→ What you have to do: Across these entries, work out how many lines carry the string "will", and give only that number.

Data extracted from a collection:
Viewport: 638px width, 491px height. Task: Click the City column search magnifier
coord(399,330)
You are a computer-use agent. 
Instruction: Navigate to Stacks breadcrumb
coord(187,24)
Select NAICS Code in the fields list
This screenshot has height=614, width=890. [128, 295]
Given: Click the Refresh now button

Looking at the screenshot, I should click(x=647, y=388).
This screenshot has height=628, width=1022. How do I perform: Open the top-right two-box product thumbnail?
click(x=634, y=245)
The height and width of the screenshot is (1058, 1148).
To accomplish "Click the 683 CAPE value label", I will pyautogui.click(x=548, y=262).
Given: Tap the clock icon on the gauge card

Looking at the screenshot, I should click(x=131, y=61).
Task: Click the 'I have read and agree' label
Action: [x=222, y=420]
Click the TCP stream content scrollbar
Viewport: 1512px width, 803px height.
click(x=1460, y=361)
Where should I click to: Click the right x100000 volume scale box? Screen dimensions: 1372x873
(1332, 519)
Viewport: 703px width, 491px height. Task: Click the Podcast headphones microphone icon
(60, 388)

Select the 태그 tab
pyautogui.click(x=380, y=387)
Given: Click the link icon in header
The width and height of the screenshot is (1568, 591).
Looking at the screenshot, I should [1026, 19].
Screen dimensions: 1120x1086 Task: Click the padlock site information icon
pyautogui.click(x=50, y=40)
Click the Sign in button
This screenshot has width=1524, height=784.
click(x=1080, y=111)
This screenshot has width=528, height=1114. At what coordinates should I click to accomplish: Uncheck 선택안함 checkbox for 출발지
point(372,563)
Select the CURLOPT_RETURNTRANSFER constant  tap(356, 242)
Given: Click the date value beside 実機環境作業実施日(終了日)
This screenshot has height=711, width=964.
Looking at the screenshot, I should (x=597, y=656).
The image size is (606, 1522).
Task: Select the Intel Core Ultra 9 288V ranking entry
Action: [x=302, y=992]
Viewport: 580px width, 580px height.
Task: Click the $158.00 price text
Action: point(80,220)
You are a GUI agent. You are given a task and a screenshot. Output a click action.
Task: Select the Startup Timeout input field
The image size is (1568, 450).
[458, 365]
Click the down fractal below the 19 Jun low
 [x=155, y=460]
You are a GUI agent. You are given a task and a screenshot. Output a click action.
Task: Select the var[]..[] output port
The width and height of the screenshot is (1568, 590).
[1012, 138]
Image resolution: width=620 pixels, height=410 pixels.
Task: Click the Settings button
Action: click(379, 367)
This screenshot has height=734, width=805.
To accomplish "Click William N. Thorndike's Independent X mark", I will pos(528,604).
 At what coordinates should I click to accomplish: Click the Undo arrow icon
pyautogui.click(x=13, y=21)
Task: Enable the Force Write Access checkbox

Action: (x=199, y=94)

→ Result of this exercise: 2